# start of Supplied records

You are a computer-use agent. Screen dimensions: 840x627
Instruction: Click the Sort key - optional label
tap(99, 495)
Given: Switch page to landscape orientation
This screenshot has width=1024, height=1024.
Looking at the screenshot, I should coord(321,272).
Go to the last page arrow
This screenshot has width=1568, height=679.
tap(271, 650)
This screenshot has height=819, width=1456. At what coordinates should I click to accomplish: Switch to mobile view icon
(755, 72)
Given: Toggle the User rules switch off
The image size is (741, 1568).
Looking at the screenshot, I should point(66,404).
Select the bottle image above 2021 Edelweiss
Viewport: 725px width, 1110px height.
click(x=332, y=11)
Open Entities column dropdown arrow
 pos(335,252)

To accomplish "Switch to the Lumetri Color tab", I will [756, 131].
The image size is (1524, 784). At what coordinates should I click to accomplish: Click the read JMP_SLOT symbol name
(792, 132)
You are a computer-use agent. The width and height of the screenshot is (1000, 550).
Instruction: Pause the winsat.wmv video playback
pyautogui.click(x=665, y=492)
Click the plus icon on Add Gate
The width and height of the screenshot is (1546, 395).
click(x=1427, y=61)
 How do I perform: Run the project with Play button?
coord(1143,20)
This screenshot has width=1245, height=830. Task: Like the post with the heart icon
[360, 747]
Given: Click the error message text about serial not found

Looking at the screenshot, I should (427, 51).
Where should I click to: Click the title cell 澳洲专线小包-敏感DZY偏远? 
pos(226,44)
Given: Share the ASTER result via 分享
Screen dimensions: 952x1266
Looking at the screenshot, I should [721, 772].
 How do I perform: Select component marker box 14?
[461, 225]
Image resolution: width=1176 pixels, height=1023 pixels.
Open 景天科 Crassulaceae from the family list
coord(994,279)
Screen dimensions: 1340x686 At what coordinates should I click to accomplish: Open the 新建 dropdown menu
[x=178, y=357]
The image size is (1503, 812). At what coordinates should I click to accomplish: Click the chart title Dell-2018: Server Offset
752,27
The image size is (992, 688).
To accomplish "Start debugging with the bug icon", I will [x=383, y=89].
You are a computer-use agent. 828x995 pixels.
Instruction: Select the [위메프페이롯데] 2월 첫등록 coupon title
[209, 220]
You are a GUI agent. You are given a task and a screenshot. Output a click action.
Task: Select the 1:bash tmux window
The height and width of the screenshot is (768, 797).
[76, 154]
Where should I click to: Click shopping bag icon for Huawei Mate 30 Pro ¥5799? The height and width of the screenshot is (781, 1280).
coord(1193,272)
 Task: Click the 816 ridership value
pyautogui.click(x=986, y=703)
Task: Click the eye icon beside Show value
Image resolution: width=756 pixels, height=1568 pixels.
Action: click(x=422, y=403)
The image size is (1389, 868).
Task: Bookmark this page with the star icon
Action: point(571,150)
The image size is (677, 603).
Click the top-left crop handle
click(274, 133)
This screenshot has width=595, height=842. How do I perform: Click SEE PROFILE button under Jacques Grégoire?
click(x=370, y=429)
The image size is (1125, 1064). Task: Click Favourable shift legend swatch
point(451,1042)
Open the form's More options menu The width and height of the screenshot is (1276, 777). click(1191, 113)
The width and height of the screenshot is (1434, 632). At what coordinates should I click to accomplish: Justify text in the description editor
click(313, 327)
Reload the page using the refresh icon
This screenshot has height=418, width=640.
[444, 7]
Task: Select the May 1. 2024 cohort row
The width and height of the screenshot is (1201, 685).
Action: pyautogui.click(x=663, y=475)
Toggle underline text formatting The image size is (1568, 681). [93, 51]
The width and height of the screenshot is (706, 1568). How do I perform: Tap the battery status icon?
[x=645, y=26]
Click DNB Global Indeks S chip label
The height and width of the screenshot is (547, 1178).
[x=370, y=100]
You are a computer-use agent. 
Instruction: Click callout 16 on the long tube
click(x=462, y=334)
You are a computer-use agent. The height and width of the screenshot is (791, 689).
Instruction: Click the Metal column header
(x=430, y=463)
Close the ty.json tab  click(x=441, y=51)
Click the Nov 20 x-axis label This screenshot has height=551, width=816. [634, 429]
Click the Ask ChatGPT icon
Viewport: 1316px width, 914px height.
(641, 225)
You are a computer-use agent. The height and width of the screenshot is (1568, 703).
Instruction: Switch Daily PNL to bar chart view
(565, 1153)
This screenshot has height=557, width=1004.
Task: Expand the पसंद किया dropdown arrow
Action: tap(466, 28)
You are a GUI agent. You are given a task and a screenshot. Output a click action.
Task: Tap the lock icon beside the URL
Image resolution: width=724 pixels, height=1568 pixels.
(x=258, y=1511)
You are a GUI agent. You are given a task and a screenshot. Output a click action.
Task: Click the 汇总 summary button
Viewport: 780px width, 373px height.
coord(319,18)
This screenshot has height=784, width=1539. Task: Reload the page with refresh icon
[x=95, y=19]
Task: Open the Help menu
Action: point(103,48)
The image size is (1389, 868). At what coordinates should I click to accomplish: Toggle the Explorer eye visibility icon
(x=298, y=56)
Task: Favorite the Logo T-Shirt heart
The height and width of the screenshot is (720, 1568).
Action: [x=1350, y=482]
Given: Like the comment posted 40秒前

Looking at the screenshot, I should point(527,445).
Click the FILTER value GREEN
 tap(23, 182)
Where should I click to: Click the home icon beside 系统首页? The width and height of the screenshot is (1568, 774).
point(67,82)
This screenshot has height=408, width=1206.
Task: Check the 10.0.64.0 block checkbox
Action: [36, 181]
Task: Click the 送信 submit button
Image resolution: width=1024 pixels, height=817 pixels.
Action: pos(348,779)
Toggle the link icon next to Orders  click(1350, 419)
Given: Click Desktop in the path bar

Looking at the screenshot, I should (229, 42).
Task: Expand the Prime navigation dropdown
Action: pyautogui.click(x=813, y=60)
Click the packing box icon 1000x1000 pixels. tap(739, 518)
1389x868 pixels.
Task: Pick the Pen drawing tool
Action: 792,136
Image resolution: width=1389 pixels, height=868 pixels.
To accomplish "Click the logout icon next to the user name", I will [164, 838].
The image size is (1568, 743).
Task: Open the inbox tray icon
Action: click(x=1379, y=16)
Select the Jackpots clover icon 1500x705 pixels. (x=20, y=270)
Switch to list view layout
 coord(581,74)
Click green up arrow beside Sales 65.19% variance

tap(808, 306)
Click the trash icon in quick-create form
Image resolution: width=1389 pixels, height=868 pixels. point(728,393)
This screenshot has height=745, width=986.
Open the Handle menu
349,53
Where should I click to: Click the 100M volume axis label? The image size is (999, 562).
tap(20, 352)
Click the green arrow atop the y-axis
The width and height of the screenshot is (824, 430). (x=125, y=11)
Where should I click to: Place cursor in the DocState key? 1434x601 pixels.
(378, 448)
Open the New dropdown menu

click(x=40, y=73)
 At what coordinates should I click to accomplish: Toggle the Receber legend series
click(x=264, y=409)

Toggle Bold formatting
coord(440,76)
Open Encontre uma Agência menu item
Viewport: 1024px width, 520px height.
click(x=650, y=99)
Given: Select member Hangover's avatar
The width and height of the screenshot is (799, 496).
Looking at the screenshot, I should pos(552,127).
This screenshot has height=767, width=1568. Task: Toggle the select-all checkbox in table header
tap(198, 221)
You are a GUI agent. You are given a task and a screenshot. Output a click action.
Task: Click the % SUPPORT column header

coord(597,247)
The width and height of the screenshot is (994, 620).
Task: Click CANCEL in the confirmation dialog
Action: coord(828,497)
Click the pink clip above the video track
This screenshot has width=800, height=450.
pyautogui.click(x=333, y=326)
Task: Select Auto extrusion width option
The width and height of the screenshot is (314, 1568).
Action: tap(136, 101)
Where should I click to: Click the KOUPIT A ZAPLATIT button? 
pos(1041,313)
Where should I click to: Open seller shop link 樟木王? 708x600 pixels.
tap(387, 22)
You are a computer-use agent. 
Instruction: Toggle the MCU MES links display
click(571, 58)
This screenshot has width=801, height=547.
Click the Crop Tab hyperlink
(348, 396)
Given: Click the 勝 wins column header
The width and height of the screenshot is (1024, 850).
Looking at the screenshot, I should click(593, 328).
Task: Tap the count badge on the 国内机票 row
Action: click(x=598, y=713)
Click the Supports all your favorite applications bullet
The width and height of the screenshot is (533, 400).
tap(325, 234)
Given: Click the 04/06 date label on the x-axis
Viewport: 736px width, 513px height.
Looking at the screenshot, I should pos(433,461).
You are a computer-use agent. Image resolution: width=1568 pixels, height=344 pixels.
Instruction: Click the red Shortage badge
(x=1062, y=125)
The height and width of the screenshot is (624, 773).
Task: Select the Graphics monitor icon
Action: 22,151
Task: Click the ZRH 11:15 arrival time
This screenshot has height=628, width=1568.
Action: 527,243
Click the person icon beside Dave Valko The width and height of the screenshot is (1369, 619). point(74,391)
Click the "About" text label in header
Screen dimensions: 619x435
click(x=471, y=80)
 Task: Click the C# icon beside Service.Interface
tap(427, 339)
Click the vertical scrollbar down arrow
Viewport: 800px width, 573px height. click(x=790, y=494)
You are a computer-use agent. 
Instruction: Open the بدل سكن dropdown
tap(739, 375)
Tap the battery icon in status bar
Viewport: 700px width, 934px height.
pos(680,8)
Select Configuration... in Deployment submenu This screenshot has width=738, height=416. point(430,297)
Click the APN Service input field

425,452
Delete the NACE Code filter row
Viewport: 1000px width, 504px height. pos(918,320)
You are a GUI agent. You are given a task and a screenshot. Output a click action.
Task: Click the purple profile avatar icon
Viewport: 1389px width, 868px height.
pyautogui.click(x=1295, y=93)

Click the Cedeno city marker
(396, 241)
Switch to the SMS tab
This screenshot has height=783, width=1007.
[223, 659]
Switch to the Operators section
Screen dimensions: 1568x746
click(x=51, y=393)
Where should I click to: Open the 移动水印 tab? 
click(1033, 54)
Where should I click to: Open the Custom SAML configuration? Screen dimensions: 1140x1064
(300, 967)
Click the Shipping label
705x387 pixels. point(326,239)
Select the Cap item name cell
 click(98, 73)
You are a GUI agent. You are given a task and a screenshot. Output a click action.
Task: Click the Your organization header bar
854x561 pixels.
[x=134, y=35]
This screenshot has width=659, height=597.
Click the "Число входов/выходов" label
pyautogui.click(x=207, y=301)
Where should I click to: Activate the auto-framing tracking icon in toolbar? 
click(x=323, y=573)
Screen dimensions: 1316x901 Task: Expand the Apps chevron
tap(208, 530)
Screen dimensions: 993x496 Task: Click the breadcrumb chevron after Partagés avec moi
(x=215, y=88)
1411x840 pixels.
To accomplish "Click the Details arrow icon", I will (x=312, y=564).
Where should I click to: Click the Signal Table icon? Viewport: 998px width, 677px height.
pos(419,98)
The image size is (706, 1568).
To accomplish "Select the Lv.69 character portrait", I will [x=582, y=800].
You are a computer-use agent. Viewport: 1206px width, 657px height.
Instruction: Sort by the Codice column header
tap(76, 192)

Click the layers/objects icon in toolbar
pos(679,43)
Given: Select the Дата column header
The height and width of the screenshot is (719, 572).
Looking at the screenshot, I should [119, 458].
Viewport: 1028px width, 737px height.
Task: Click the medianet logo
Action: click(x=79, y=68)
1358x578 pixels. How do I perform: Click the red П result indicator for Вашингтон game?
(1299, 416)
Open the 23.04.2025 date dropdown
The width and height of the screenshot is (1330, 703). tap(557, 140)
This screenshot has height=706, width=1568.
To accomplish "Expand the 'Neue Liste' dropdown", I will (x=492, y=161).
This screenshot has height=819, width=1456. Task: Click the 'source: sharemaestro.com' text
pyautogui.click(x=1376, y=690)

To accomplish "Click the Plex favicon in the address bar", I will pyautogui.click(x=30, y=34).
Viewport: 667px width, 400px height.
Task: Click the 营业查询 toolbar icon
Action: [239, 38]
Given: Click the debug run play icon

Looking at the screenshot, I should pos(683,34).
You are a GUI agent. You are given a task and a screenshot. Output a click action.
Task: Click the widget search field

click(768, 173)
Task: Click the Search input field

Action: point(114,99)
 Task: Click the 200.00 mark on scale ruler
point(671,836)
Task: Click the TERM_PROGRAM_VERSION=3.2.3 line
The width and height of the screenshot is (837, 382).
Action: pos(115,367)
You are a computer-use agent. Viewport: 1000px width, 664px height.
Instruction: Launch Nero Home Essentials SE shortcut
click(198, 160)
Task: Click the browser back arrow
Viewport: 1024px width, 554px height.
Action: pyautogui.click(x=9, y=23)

# end of Supplied records

**Instructions for the task:** Format the items as a numbered list with blank lines left out, starting with the line that contains "Task: Click the 200.00 mark on scale ruler" and going on through the end of the items.

**Response below:**
1.  Task: Click the 200.00 mark on scale ruler
2. point(671,836)
3. Task: Click the TERM_PROGRAM_VERSION=3.2.3 line
4. The width and height of the screenshot is (837, 382).
5. Action: pos(115,367)
6. You are a computer-use agent. Viewport: 1000px width, 664px height.
7. Instruction: Launch Nero Home Essentials SE shortcut
8. click(198, 160)
9. Task: Click the browser back arrow
10. Viewport: 1024px width, 554px height.
11. Action: pyautogui.click(x=9, y=23)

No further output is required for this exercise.